**About this exercise:** Each record needs to be transcribed word for word, though without its pictures.

[Data extracted from a collection]
━━━━━━━━━━
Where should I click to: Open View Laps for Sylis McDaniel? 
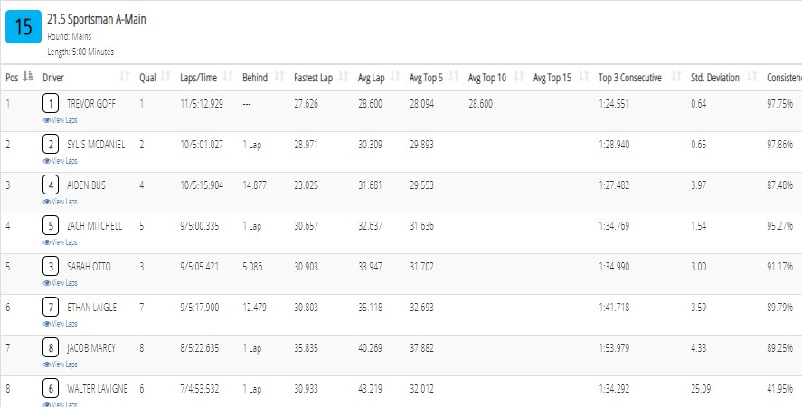(61, 161)
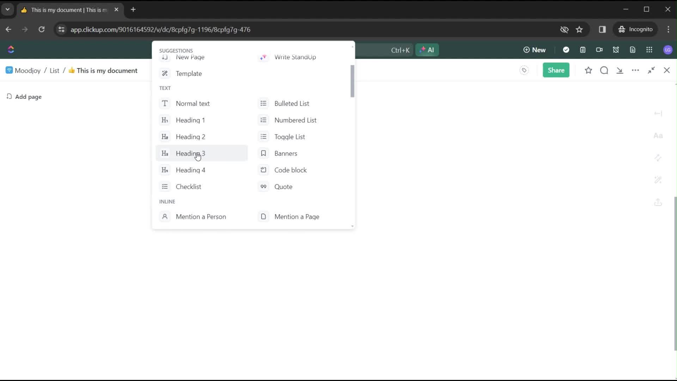Screen dimensions: 677x381
Task: Select Bulleted List format
Action: (x=292, y=103)
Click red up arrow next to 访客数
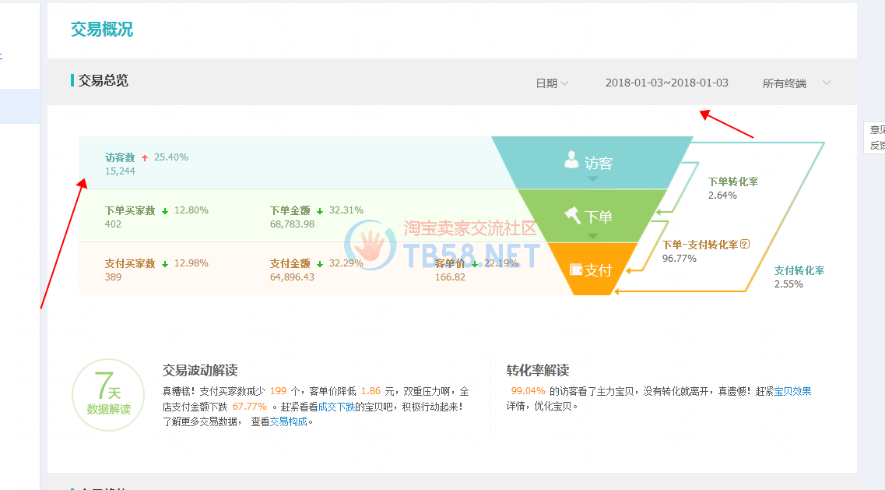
━━━━━━━━━━
**Solved problem:**
Where should I click to: Open View Laps for Sylis McDaniel? 
(61, 161)
Screen dimensions: 677x381
Task: Select Bulleted List format
Action: (x=292, y=103)
Click red up arrow next to 访客数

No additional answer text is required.